## EXCERPTED TEXT
Manzoni's Capuchins can, indeed, hold a different language. Famine, pestilence, have always been the battle-field of these mean and ignorant, but brave and devoted, brethren.

True friends of humanity in the hour of need (to give the devil his due), they made up for an age of gross indulgence in times of prosperity, by a generous sacrifice of their comfort and

safety at the first appearance of great public calamities. When the blind instinct of self-preservation broke the most sacred ties of domestic tenderness asunder, they, the proverbially unfeeling and self-engrossed, stepped invariably forward in all the sublimity of their mission. Manzoni's Capuchins, during the Milan pestilence, are objects of the deepest interest. Fra Cristoforo, who dies there a victim to his zeal, is in his very

element. His exhortations to Renzo, as he points with his finger to Don Rodrigo's death-bed, belong to the genuine spirit of Christianity, and the youth's anger and resentment are readily quenched in his bosom, in presence of the awful dealings of eternal justice.

Throughout the description of that terrible disaster, Manzoni's genius is lifted to its highest fight. From the days of Thucydides, to Boccaccio, Botta, and De Foe, the world had seen powerful pictures of the plague; Manzoni outdid them all. The gushing feeling of humanity and religion, uppermost in his heart, imparts to the whole description a touching, ineffable tenderness, far more impressive than the most elaborate accumulation of horror and woe.

## INFORMATION SHOWN
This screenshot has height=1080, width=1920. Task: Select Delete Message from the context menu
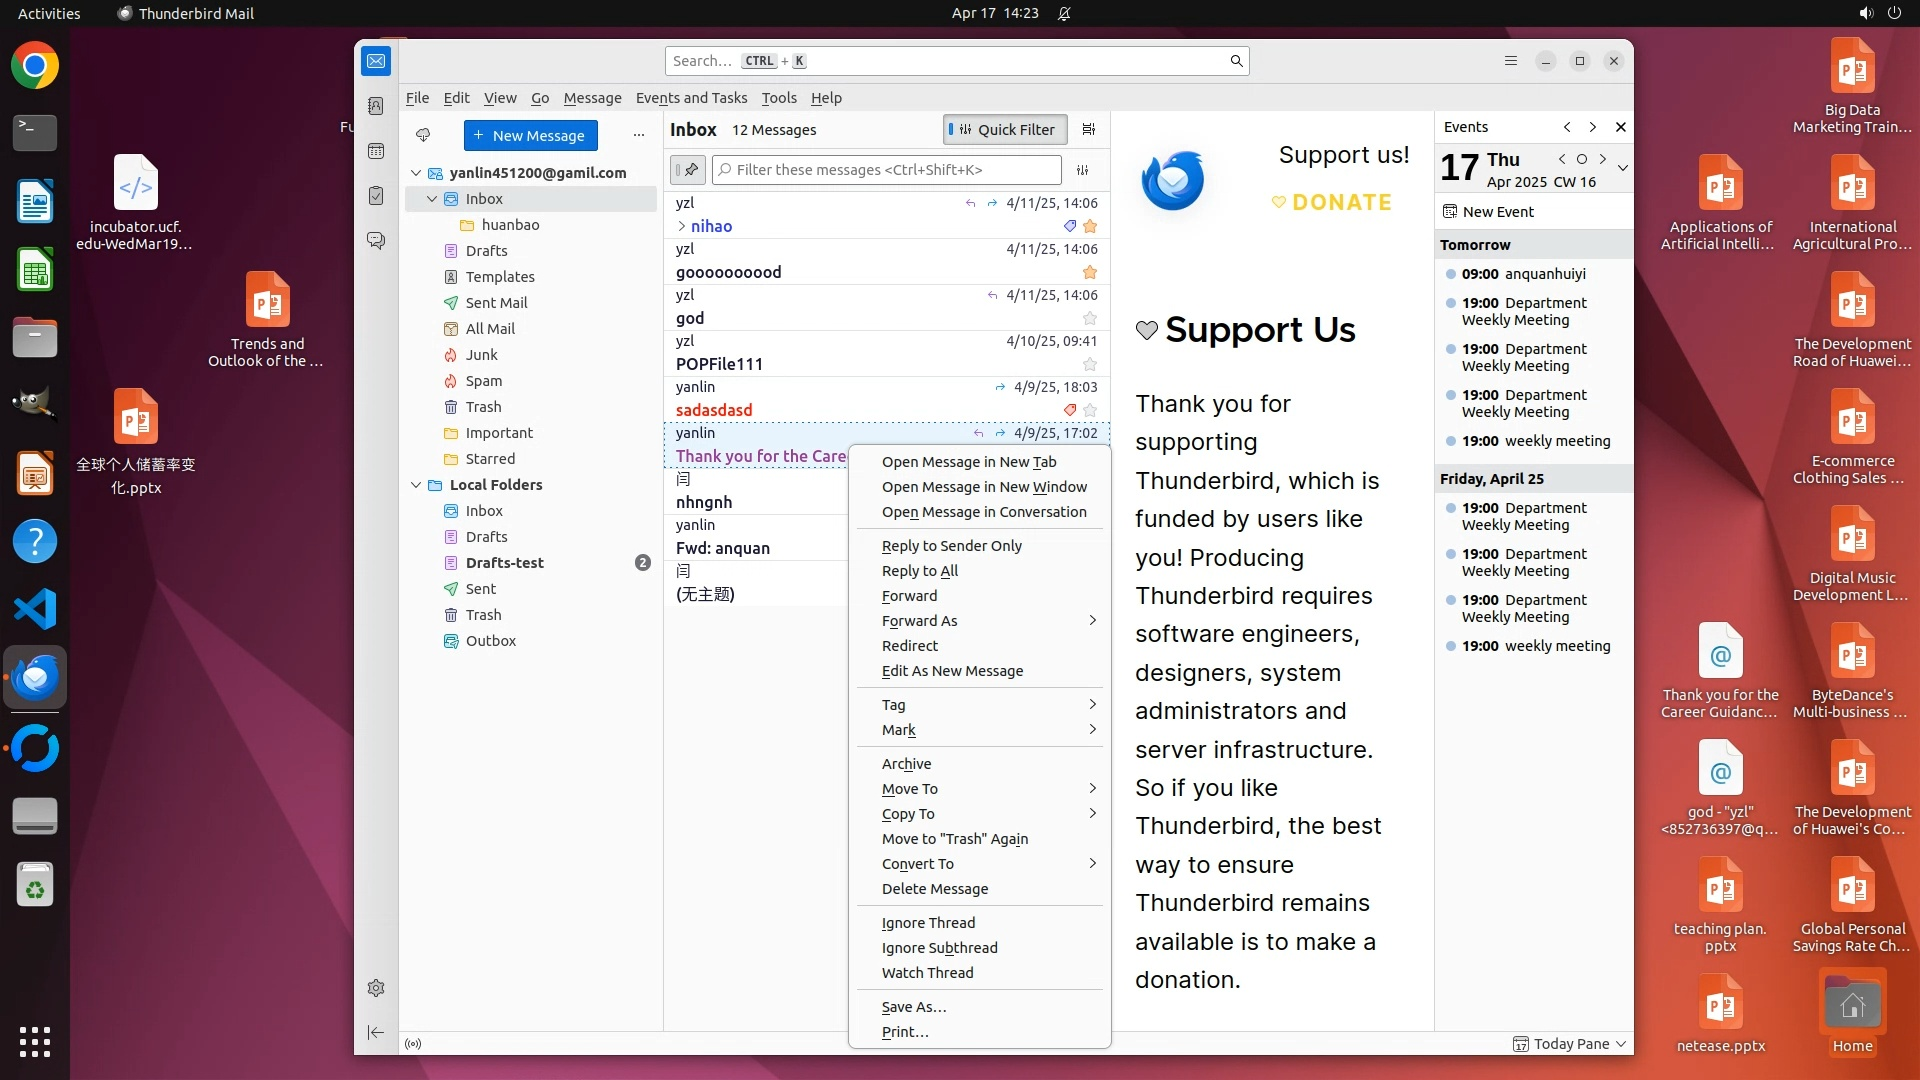934,889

## TO BE DONE
1. In the passage on Manzoni's Capuchins, which friar dies during the Milan pestilence as a victim to his zeal?
2. Please reproduce the passage on Manzoni's Capuchins, everything from "True friends of" down to "of eternal justice.".

## ANSWER LIST
1. Fra Cristoforo.

2.
True friends of humanity in the hour of need (to give the devil his due), they made up for an age of gross indulgence in times of prosperity, by a generous sacrifice of their comfort and

safety at the first appearance of great public calamities. When the blind instinct of self-preservation broke the most sacred ties of domestic tenderness asunder, they, the proverbially unfeeling and self-engrossed, stepped invariably forward in all the sublimity of their mission. Manzoni's Capuchins, during the Milan pestilence, are objects of the deepest interest. Fra Cristoforo, who dies there a victim to his zeal, is in his very

element. His exhortations to Renzo, as he points with his finger to Don Rodrigo's death-bed, belong to the genuine spirit of Christianity, and the youth's anger and resentment are readily quenched in his bosom, in presence of the awful dealings of eternal justice.